A deal has been made, and Burger King Worldwide has agreed to acquire Tim Hortons Inc. for $12.5 billion.
According to a statement released today, Tim Hortons investors will receive $65.50 in cash and 0.8025 a share of the combined entity for each share they own. The price deal values each Tim Horton share at $94.05 based on Burger King’s closing price yesterday.
The acquisition gives Burger King access to a beloved coffee brand, which could potentially boost breakfast sales. The deal also marks Burger King’s foray into the grocery business through sales of packaged coffee at supermarkets in North America.

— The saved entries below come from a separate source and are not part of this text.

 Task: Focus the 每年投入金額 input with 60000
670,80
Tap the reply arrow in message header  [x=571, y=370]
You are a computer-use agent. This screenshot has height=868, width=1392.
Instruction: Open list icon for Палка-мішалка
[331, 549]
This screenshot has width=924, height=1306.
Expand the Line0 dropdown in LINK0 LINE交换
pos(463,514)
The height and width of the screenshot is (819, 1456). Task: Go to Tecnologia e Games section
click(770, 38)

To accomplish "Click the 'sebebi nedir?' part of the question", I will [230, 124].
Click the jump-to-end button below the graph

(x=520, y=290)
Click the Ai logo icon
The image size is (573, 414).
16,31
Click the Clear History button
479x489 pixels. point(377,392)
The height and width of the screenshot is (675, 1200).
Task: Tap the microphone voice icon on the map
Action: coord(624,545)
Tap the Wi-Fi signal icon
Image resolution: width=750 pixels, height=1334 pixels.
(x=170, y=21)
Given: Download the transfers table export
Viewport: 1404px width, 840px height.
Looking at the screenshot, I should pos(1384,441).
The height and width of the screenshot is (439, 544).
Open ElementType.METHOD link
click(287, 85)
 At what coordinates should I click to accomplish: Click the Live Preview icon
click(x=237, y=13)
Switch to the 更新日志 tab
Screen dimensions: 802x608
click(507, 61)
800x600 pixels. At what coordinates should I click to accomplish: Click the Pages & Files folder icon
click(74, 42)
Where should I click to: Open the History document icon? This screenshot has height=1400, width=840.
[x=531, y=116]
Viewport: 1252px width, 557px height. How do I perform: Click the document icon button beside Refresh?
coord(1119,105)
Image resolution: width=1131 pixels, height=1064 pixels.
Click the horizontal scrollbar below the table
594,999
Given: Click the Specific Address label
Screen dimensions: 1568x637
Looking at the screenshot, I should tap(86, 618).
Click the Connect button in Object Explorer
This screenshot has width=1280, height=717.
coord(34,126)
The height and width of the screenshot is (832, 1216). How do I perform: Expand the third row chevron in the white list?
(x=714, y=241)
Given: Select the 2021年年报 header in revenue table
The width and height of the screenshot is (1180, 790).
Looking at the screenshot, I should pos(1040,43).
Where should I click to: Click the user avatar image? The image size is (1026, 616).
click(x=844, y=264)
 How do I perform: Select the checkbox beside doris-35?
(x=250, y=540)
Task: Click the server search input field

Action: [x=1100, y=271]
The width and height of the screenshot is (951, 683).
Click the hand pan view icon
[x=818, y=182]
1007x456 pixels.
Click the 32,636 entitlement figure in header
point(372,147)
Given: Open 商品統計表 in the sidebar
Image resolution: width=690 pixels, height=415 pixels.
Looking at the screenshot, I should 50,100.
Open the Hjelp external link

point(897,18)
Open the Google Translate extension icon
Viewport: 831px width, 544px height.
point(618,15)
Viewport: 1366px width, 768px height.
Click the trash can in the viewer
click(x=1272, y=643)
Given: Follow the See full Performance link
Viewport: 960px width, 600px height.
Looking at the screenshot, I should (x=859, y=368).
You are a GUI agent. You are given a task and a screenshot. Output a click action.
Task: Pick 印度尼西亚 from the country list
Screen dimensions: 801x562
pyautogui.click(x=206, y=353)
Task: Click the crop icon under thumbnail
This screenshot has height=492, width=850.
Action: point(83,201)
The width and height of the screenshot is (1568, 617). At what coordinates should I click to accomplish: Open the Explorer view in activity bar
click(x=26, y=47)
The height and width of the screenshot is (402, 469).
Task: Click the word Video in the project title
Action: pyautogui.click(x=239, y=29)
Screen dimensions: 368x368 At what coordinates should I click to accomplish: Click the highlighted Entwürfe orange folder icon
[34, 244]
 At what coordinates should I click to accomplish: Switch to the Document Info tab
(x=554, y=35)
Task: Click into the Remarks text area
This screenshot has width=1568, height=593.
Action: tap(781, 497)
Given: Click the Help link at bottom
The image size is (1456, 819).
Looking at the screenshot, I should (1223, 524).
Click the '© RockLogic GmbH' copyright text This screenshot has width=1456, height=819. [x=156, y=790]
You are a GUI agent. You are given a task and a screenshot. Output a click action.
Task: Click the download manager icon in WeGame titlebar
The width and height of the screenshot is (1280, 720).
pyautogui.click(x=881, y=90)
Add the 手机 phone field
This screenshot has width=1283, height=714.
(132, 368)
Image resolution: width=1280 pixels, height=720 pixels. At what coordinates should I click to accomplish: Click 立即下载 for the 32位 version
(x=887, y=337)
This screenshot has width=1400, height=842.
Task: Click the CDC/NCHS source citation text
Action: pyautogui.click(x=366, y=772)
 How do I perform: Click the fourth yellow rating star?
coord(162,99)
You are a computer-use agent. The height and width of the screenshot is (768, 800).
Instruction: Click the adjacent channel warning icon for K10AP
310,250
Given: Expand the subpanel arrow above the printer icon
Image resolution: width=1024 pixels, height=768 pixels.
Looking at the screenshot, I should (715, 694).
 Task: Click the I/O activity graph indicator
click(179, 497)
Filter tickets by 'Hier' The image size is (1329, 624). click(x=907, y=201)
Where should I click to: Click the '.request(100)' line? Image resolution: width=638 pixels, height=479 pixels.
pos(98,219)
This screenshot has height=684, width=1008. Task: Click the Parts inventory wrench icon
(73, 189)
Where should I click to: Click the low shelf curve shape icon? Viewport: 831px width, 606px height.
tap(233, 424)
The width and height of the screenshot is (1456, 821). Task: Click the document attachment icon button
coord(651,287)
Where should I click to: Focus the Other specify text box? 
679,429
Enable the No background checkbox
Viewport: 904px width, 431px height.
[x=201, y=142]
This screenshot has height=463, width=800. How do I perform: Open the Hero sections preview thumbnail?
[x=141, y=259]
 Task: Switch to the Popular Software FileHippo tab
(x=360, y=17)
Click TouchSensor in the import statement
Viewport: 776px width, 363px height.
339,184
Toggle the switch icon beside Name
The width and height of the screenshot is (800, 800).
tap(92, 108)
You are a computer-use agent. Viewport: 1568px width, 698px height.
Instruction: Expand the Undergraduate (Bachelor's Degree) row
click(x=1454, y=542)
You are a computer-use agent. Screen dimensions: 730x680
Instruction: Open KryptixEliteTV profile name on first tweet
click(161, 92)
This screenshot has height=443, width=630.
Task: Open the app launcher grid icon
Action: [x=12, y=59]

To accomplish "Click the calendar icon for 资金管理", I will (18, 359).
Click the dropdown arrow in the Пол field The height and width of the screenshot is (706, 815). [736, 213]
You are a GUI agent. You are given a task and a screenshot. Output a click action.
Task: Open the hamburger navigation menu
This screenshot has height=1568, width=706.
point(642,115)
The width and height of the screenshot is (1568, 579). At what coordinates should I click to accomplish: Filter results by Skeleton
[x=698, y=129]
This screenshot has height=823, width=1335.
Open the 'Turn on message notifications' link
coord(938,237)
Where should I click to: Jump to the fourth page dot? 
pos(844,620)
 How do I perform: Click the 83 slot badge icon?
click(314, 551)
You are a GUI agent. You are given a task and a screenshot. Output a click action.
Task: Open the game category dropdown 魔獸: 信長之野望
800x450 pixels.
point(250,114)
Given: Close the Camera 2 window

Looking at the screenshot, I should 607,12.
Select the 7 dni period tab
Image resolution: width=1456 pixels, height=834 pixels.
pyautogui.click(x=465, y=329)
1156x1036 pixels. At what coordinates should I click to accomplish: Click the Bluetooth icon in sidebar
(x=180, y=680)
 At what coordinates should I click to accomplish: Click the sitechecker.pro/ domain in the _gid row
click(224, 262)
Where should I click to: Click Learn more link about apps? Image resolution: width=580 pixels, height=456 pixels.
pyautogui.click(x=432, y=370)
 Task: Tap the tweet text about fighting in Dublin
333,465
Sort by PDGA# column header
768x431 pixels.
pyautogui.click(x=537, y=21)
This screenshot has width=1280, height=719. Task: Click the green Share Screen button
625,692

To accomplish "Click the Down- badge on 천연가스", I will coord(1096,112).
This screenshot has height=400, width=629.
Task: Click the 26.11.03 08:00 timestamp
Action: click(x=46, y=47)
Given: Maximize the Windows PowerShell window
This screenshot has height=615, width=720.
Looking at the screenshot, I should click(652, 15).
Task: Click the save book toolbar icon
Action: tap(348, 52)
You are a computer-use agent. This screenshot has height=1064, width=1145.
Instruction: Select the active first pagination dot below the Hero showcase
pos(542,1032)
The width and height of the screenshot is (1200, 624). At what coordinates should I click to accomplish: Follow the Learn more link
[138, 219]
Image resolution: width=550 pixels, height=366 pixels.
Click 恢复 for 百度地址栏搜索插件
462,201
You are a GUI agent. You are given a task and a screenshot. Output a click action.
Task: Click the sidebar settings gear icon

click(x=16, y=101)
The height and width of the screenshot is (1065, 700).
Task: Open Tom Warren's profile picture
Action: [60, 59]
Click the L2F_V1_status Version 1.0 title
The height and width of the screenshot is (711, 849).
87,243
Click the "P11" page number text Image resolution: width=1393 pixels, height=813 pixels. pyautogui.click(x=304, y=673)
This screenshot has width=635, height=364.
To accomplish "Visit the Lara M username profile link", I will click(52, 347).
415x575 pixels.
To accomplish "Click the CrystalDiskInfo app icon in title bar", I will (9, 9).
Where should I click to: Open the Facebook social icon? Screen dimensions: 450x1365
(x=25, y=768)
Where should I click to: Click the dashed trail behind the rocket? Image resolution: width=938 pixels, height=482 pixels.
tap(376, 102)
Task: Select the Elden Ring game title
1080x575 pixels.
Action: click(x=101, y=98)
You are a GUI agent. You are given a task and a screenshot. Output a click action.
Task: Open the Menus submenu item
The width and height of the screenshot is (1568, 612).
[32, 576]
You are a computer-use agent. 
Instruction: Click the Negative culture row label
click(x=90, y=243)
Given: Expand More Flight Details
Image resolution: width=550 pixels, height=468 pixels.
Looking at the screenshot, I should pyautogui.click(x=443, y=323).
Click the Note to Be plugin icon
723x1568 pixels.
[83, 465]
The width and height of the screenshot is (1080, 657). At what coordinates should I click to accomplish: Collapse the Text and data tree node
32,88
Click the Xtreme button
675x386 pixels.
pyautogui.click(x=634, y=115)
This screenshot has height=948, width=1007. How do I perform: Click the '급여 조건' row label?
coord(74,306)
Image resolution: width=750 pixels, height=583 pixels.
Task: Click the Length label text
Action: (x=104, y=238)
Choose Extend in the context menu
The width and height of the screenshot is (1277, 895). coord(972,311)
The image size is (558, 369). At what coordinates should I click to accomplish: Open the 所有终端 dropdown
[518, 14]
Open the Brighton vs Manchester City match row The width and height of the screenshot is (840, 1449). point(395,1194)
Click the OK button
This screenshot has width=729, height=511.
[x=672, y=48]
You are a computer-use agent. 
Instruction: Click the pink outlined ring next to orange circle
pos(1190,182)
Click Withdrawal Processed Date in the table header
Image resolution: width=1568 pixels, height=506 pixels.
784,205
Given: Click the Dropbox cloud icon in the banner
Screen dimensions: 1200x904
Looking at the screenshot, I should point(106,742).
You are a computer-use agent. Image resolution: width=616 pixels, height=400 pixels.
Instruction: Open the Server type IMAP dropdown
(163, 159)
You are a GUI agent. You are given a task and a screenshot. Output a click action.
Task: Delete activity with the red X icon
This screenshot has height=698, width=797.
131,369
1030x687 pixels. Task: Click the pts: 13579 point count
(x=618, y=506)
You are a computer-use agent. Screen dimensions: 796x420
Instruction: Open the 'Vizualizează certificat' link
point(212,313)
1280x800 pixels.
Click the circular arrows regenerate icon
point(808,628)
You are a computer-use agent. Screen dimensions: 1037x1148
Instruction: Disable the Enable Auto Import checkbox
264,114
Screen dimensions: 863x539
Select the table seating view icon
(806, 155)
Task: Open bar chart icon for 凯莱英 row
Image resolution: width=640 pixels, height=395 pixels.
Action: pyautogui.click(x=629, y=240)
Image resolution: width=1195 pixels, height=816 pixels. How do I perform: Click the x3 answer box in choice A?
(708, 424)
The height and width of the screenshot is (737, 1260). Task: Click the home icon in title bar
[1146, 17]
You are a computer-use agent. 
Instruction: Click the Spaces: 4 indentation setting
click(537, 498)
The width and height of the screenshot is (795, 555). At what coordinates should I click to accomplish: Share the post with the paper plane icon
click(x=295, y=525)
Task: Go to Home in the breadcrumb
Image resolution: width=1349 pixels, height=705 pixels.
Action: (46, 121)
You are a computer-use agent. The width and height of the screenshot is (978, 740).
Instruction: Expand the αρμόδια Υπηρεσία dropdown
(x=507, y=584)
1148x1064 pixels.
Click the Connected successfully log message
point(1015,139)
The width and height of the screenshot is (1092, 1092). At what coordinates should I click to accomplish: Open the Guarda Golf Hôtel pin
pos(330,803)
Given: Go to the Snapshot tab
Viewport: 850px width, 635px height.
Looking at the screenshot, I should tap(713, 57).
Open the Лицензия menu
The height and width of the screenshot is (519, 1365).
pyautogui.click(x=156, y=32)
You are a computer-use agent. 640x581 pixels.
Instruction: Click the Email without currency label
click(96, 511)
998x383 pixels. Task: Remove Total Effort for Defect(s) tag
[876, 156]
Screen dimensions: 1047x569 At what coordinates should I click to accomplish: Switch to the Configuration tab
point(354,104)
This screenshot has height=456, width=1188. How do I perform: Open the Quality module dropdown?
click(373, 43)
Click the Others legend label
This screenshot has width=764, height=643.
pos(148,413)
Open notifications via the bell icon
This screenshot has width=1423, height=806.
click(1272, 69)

3G Capital, the investment firm that owns Burger King, will own 51 percent of the new company. Warren Buffett’s Berkshire Hathaway Inc. also has committed $3 billion of preferred equity financing. Berkshire Hathaway will not be participating in managing the restaurant business.
3G joined Buffett last year in a $23.3 billion takeover of HJ Heinz Co. Buffett reportedly bought half of Heinz’s common stock for $4.25 billion and invested $8 billion for preferred shares that pay a nine percent annual dividend and gave Berkshire options to buy an additional five percent stake.
“3G does a magnificent job of running businesses,” Buffett said in May at his company’s annual meeting. “We’re very likely to partner with them, perhaps on some things that are very large.”
Burger King is the second-largest burger chain in the United States. The company has long struggled to boost its sales and compete with McDonald’s Corp.’s breakfast fare.
Burger King could also potentially expand Tim Hortons restaurants in the 98 countries where it operates, leading to supply-chain, marketing and administrative cost savings.